Una delle prime indicazioni che la depressione avesse anche delle basi biologiche si ebbe negli anni cinquanta. Durante quel periodo venne introdotto un farmaco, la reserpina, utilizzato per controllare la pressione sanguigna, che però aveva ingenti effetti collaterali, tra cui l'insorgenza di una depressione nel 20% dei pazienti.Tale farmaco diminuiva la quantità di due neurotrasmettitori appartenenti alla famiglia delle monoamine: la serotonina e la noradrenalina. In seguito fu scoperto che un altro farmaco, utilizzato per curare la tubercolosi, provocava un miglioramento dell'umore. Questo farmaco, al contrario della reserpina, inibiva la monoassidosi, cioè quell'enzima che elimina la noradrenalina e la serotonina, provocando cioè un aumento di tali neurotrasmettitori.Era quindi chiaro come la depressione, e l'umore in generale, fossero legati ai livelli dei neurotrasmettitori monoaminici. Nacque così l'idea, definita ipotesi monoaminica dei disturbi dell'umore o ipotesi delle ammine biogene, che la depressione fosse una conseguenza di uno squilibrio di alcuni neurotrasmettitori.

 

Fattori ambientali

L'ereditarietà dei disturbi depressivi è un fattore molto importante a determinare l'insorgere della malattia. Un ruolo chiave sembra svolto anche se non sempre come già accennato, dai fattori ambientali. Ricerche hanno dimostrato che c'è interazione fra ambiente e fattori genetici, la depressione in età adulta è strettamente correlata con esperienze di vita negative:la malattia, infatti, si può innescare dopo alcune fasi importanti della vita: un lutto, un licenziamento, un grande dispiacere ma anche un abbandono della persona amata, perfino una grossa vincita; in generale qualsiasi cambiamento rilevante può indurre la manifestazione del disturbo in soggetti predisposti alla malattia stessa. Si è notato, ad esempio, che l'abuso e l'abbandono durante l'infanzia sono fattori di forte rischio per lo sviluppo dei disturbi dell'umore, proprio perché il forte stress produce influenze non solo psicologiche, ma anche fisiche e biologiche (in particolare sull'asse ipotalamo-ipofisi-surrene).

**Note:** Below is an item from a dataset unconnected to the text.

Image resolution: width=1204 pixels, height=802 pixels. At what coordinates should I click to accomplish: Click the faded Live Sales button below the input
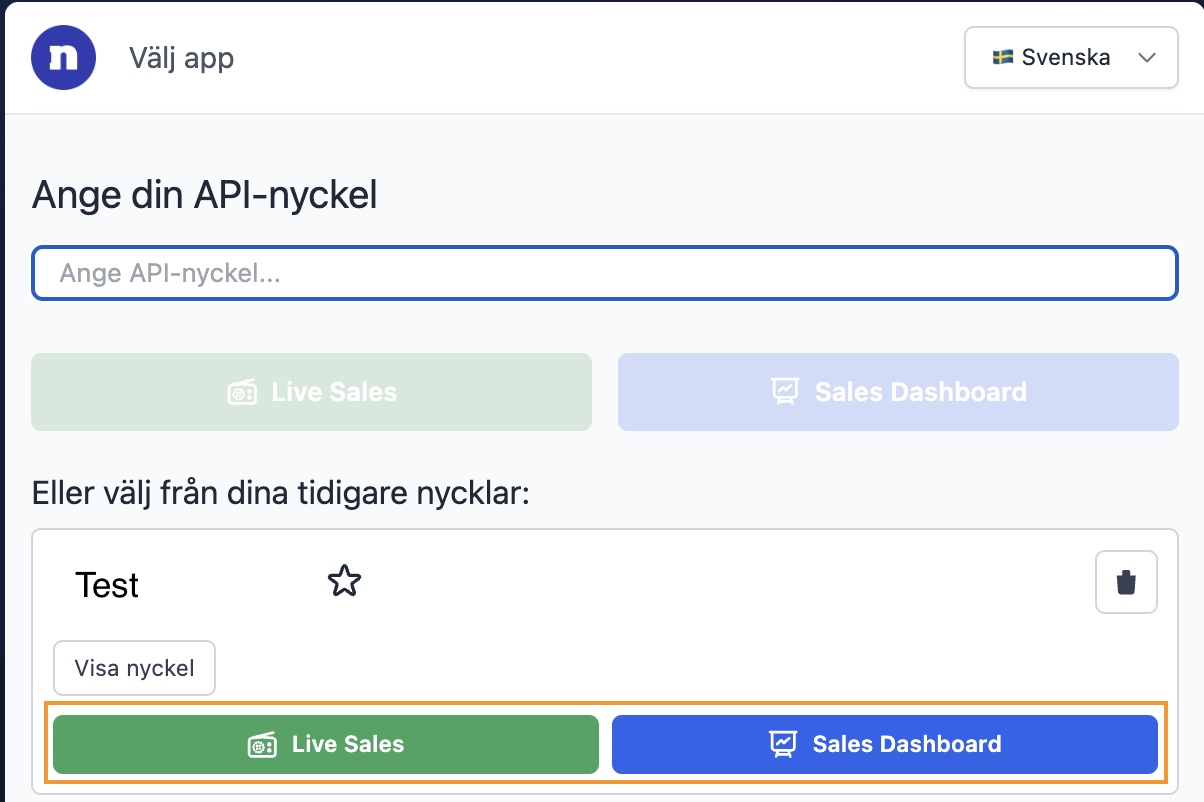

Sempre restando in tema di depressione generata da fattori esterni si può citare la depressione negli anziani: in questo caso c'è una difficoltà ad accettare il decadimento fisico e psicologico come fenomeni naturali, anzi si tende a vederli come un abuso, un'ingiustizia. Oppure chi è vittima effettivamente di un abuso che non viene riconosciuto come tale può cadere in depressione.

 

Fattori psicologici

Come già detto, la depressione sembra correlata agli eventi di vita stressanti. In realtà, però, tale tipo di correlazione non è molto elevataAlcuni studi attuali di neuroscienze svolti con le tecniche di brain imagining hanno evidenziato che ci sono ad es. dei neurotrasmettitori chiamati GABA che sono alla base della depressione post-partum, ad esempio, soggetti con il gene trasportatore della serotonina, con entrambe due copie corte dell'allele, saranno maggiormente predisposti all'ansia e di fronte ad eventi stressanti svilupperanno più facilmente depressione o tendenza al suicidio, rispetto alle persone che posseggono invece due copie lunghe dell'allele. Fra questi fattori vi sono ad esempio la personalità, il coping (cioè l'abilità di fronteggiare le situazioni stressanti) e il significato stesso che ognuno di noi dà agli eventi stressanti.Secondo questo modello, quindi, la depressione non sarebbe dovuta solo a cause meramente psicologiche, ma anche favorita o inibita da fattori più strettamente neurobiologici. Questa, inoltre, sarebbe un'altra spiegazione del perché alcune persone reagiscono con la depressione e altre no agli stessi eventi stressanti.

Bibliografia

  • Ezio Sanavio, Cesare Cornoldi, Psicologia clinica, Il Mulino 2001
  • Aldo Galeazzi, Paolo Meazzini, Mente e comportamento. Trattato italiano di psicoterapia cognitivo-comportamentale, Giunti 2004
  • Tony Bates, “Dominare la depressione”, Armenia 2003.